DOCUMENT TEXT

******

In [1]:
import pandas as pd

import warnings

warnings.filterwarnings("ignore")

In [2]:
df = pd.read_csv('../data/gold/data.csv')
documents = df.to_dict(orient='records')

In [3]:
documents[0]

{'id': 0,
 'section': 'Overview of This Book',
 'text': 'In the first part of this chapter, I’ll walk through the structure of this book. Then, I’ll discuss the various job titles and roles that use ML skills in industry. 1 I’ll also clarify the responsibilities of various job titles, such as data scientist, machine learning engineer, and so on, as this is a common point of confusion for job seekers. These will be illustrated with an ML skills matrix and ML lifecycle that will be referenced throughout the book. The second part of this chapter walks through the interview process, from beginning to end. I’ve mentored candidates who appreciated this overview since online resources often focus on specific pieces of the interview but not how they all connect together and result in an offer. Especially for new graduates 2 and readers coming from different industries, this chapter helps get everyone on the same page as well as clarifies the process. The interconnecting pieces of interviews ar

## Split into chunks/sentence

In [4]:
import spacy

nlp = spacy.load("es_core_news_sm") 

In [5]:
def split_into_sentence_chunks(text, base_id):
    doc = nlp(text)  
    sentences = [sent.text for sent in doc.sents] 

    chunked_texts = []
    current_chunk = []

    for sentence in sentences:
        current_chunk.append(sentence)

        if len(current_chunk) >= 3:  
            chunked_texts.append(' '.join(current_chunk))
            current_chunk = []  

    if current_chunk:
        chunked_texts.append(' '.join(current_chunk))

    chunk_ids = [f"{base_id}_{i + 1}" for i in range(len(chunked_texts))]

    return [{'chunk_id': chunk_id, 'chunk_text': chunk_text, 'text_id': base_id} 
            for chunk_id, chunk_text in zip(chunk_ids, chunked_texts)]

chunked_docs = []
for doc in documents:
    if 'text' in doc and 'text_id' in doc:  
        chunks = split_into_sentence_chunks(doc['text'], doc['text_id'])
        chunked_docs.extend(chunks)  



In [6]:
chunked_docs[0:2]

[{'chunk_id': '86fd49a66d_1',
  'chunk_text': 'In the first part of this chapter, I’ll walk through the structure of this book. Then, I’ll discuss the various job titles and roles that use ML skills in industry. 1 I’ll also clarify the responsibilities of various job titles, such as data scientist, machine learning engineer, and so on, as this is a common point of confusion for job seekers.',
  'text_id': '86fd49a66d'},
 {'chunk_id': '86fd49a66d_2',
  'chunk_text': 'These will be illustrated with an ML skills matrix and ML lifecycle that will be referenced throughout the book. The second part of this chapter walks through the interview process, from beginning to end. I’ve mentored candidates who appreciated this overview since online resources often focus on specific pieces of the interview but not how they all connect together and result in an offer.',
  'text_id': '86fd49a66d'}]

## minsearch

In [7]:
from minsearch import Index


In [8]:
index = Index(
    text_fields=[ "chunk_text"],
    keyword_fields=["text_id", "chunk_id"]
)

******

PROVIDED DATA
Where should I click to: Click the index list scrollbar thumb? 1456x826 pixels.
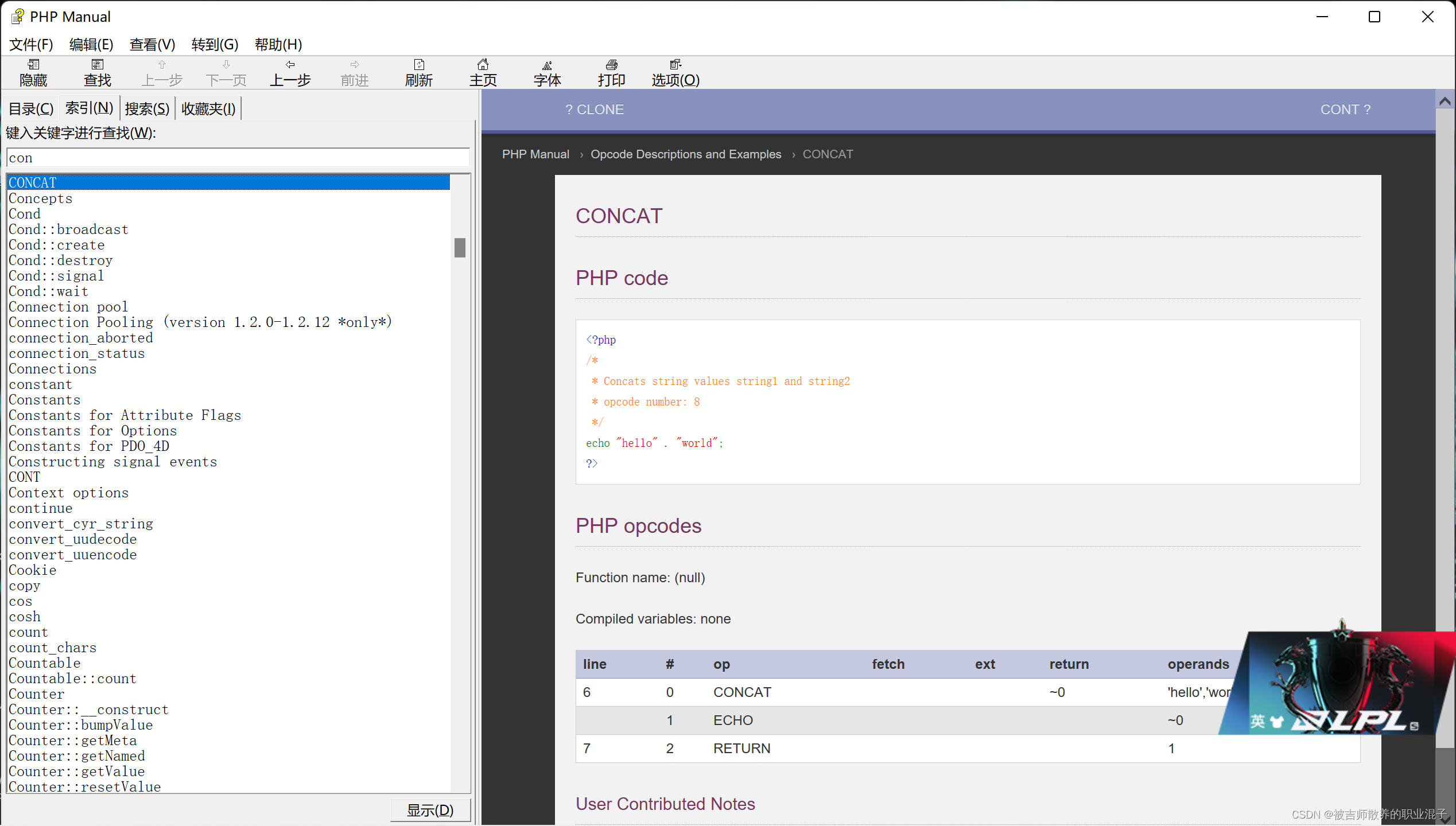460,248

******

AIM
Retype the portion of the sentence-chunking notebook between "sentences = [sent.text" and "current_chunk.append(sentence)", inclusive. The lines that come after the notebook are taken from a separate, unrelated source.

THE REPLY
sentences = [sent.text for sent in doc.sents] 

    chunked_texts = []
    current_chunk = []

    for sentence in sentences:
        current_chunk.append(sentence)